Exercise: Go over the data below and say how many lines hold the word "Switch". Only the number is needed.

━━━━━━

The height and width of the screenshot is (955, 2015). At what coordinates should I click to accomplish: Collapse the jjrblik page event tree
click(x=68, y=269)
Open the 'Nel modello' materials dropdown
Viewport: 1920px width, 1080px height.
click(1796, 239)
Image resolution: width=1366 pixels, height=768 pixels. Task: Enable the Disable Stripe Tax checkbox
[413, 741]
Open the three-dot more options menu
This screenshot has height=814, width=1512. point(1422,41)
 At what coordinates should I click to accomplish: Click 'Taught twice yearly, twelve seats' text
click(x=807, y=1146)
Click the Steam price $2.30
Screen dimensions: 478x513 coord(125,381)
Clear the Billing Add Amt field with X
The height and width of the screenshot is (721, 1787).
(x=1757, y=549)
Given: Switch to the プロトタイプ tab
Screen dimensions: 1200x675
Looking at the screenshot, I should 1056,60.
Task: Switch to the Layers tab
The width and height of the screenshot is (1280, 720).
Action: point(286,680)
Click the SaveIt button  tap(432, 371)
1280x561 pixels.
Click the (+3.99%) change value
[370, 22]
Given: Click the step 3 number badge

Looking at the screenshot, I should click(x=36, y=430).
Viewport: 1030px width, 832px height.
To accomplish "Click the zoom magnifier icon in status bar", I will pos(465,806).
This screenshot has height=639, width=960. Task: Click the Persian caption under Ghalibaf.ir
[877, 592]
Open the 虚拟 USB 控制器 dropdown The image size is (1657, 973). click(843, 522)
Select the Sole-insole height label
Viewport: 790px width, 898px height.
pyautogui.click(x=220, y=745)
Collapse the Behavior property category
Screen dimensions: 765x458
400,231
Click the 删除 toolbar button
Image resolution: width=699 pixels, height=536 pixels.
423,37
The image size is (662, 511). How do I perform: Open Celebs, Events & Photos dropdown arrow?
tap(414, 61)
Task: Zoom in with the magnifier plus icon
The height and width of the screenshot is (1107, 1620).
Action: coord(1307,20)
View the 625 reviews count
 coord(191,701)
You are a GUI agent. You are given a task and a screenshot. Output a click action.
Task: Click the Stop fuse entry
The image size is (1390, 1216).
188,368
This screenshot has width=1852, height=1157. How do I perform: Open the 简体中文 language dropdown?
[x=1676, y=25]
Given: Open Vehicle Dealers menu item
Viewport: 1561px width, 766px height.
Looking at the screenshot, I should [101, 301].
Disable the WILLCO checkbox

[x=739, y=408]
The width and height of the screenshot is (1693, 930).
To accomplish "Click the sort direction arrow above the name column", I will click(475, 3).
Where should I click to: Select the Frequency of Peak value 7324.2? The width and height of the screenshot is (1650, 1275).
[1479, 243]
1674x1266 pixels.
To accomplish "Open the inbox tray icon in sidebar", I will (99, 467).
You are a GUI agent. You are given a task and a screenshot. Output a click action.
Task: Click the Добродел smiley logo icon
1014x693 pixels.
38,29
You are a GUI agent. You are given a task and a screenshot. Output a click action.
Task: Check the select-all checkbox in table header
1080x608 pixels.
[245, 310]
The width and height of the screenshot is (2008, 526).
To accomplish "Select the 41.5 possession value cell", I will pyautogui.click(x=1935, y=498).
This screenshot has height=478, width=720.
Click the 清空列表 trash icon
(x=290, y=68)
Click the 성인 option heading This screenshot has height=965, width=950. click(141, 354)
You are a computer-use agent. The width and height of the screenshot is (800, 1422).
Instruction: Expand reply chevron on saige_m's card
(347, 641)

━━━━━━

Result of this exercise: 2